There’s no argument that society as a whole tends to have a backwards view of mental illness. What do I mean by that? Well, we tend to think mental illness isn’t as serious as other illnesses, stigmatize it, etc. Information is misconstrued when it comes to illnesses like depression and anxiety (or just not researched at all) and that can be really detrimental to the actual mental health of someone who battles depression on a daily basis. Basically, it just plain old sucks when someone (*cough* society *cough*) minimizes or nullifies your feelings.
Specifically, I want to talk about five really common misconceptions about depression. If you have depression, chances are you’ve faced one of these five misconceptions at least once. But I don’t just want to focus on the misconceptions. I want to start a conversation about what we can do to overcome and change them. Here we go:
Depression Always Has a Trigger
The answer to this question could be x, y and z, or it could be nothing. Bottom line: Depression doesn’t always have to have a trigger. I think the reason people tend to believe there is a trigger for depression is because there’s usually something, a moment, when that person decides to go seek help for a feeling of melancholy or helplessness. That moment when an individual gets diagnosed with depression. This just simply isn’t true. I was spurred to go to a counselor because of my grandmother’s sudden death. Was this traumatic? Of course, and yes, it did cause me to go see someone. But it didn’t trigger my depression. My depression hangs around like a lost puppy and creeps up every once and a while for no reason. Like last week when I was throwing myself into creative projects and crashed…hard. Was the trigger then creative output? That just sounds absurd. So how do we overcome this? I don’t know that we can completely ever make people stop believing that there has to be a reason for a depressive episode. But we can try. Be open and honest about why you’re feeling depressed. If it’s for literally no reason you can possibly point to, then tell people that! It’s also important for people to remember that depression is different for everyone. There are different types, different triggers (or lack of triggers) and different levels of severity.
Depression Automatically Means Antidepressants
After my initial diagnosis, I was on antidepressants for nearly two years before I decided to stop taking them. There were many reasons I made this decision and it wasn’t one I took lightly. For some people, antidepressants are extremely beneficial. For others, they do nothing. The point is, just as depression is different for everyone, so is treatment. Just because you have depression doesn’t automatically mean you have to take antidepressants or even that you’ll be on antidepressants for the rest of your life.There’s another side to this discussion as well and that is that antidepressants aren’t a cure all for depression. You don’t just start taking medication and wake up the next morning and everything is sunshine and rainbows (I mean, it might be because people with depression are depressed 24/7 but that’s besides the point). One of the things that really gets under my skin the most is when I mention having a depressive episode and people say, “Are you taking your medication?” Unless you’re my mom, you have no right to even ask me that question, so save us all the trouble and stop believing that antidepressants will automatically fix depression forever. P.S.: You should never stop taking your medicine without talking to your doctor first.
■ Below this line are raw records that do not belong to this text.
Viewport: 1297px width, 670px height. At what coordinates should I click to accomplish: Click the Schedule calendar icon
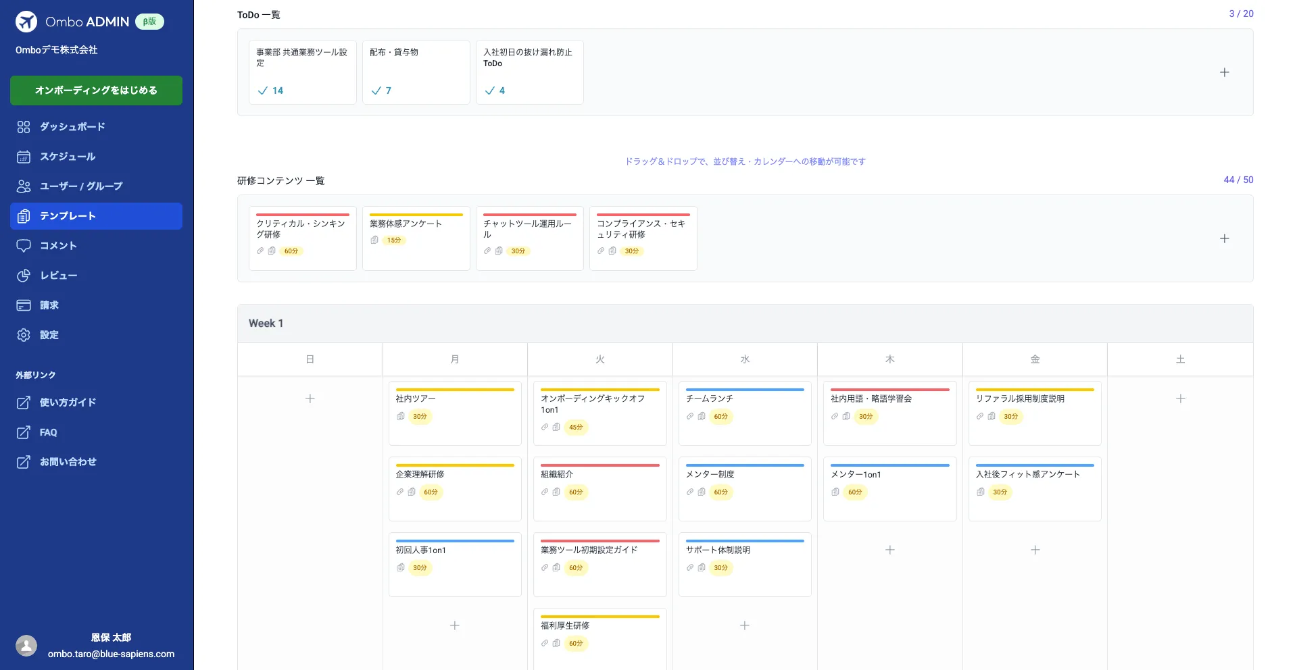coord(24,157)
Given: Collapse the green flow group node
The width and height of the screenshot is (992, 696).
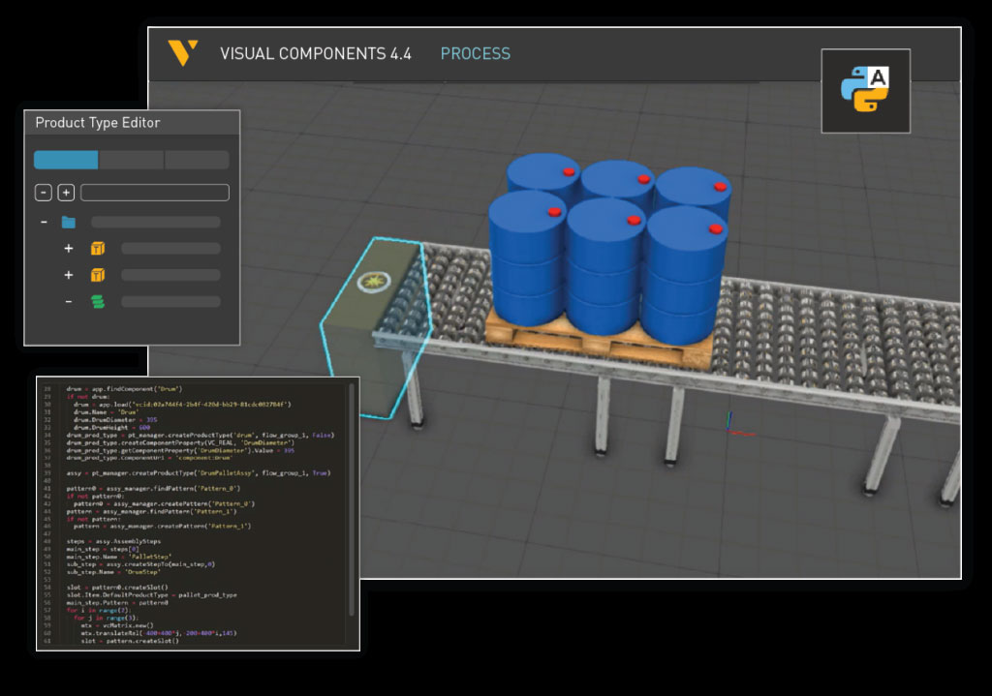Looking at the screenshot, I should tap(69, 302).
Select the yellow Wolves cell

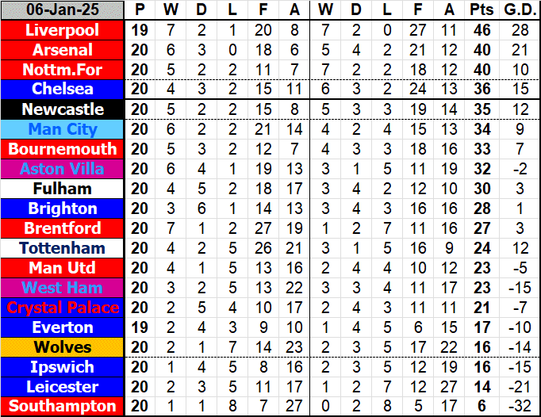coord(63,347)
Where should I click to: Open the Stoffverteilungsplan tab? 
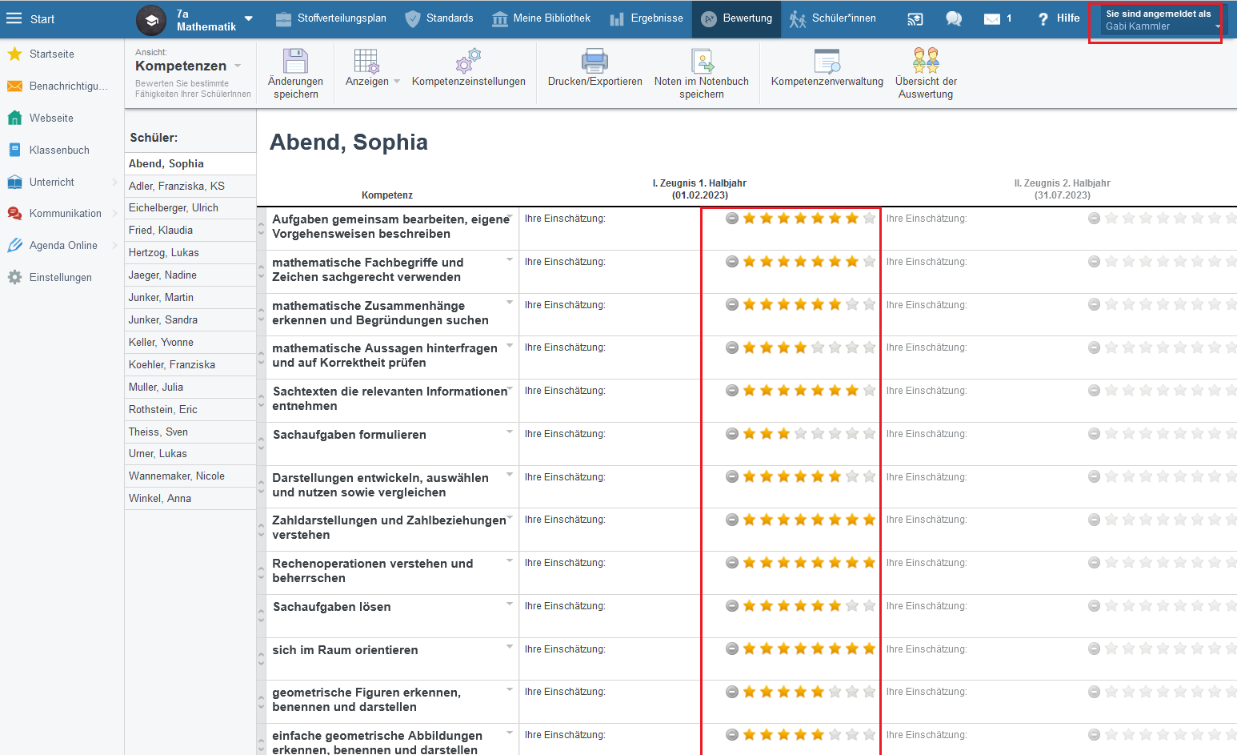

Depression Means You’re Sad
I blame this misconception less on society and more on the English language. Depression is not a synonym of sad. It just isn’t. When I’m sad, it’s because there’s a reason, not because I have a chemical imbalance in my brain. Sadness is an emotional state. Depression is a mental illness. It’s that simple. Changing the use of depression as a synonym is simple too. We just need to stop using it. I know I can be guilty of this from time to time. It’s become so commonplace, just like saying, “I’m going to have a panic attack,” when we get nervous. But we need to stop. The best way to describe depression isn’t that we’re sad. So why do we keep saying it?
Depression Is a Choice
If you ever say this in person, prepared to get me fired up. I mean, really? You wouldn’t tell someone who has cancer that it’s their choice even if they smoked six packs of cigarettes per day, so why are you saying it to someone with depression? C’mon people, it’s 2016, it’s time to stop treating mental illness as less than an illness. New flash, having a mental illness is just as bad as having any other illness you can think of. Maybe in different ways, but it’s still the same. Depression is still a chronic illness. Why on earth would anyone decide to just wake up one morning and not want to get out of bed, or shower for a week, or not have an appetite. Like, no.
Depression Isn’t a Real Illness
I try not to repeat myself, but this time, I feel like it’s completely necessary. Depression. is. an. illness. Any type of mental illness is an illness. Mental illness is a disease. It infects you to your very core. It will keep you from doing the things you love, giving your loved ones your all, make it more difficult for you to get work done, etc., etc. Honestly by this point if you’re reading this and don’t believe depression is a real and serious illness then there is nothing I can say to make you feel that way. If you’re with me, holla at your girl. But in all seriousness, mental illness is an illness. It doesn’t matter whether or not you can physically see the side effects. Pretty sure you won’t find that in a medical textbook under “what makes an illness and illness,” just saying.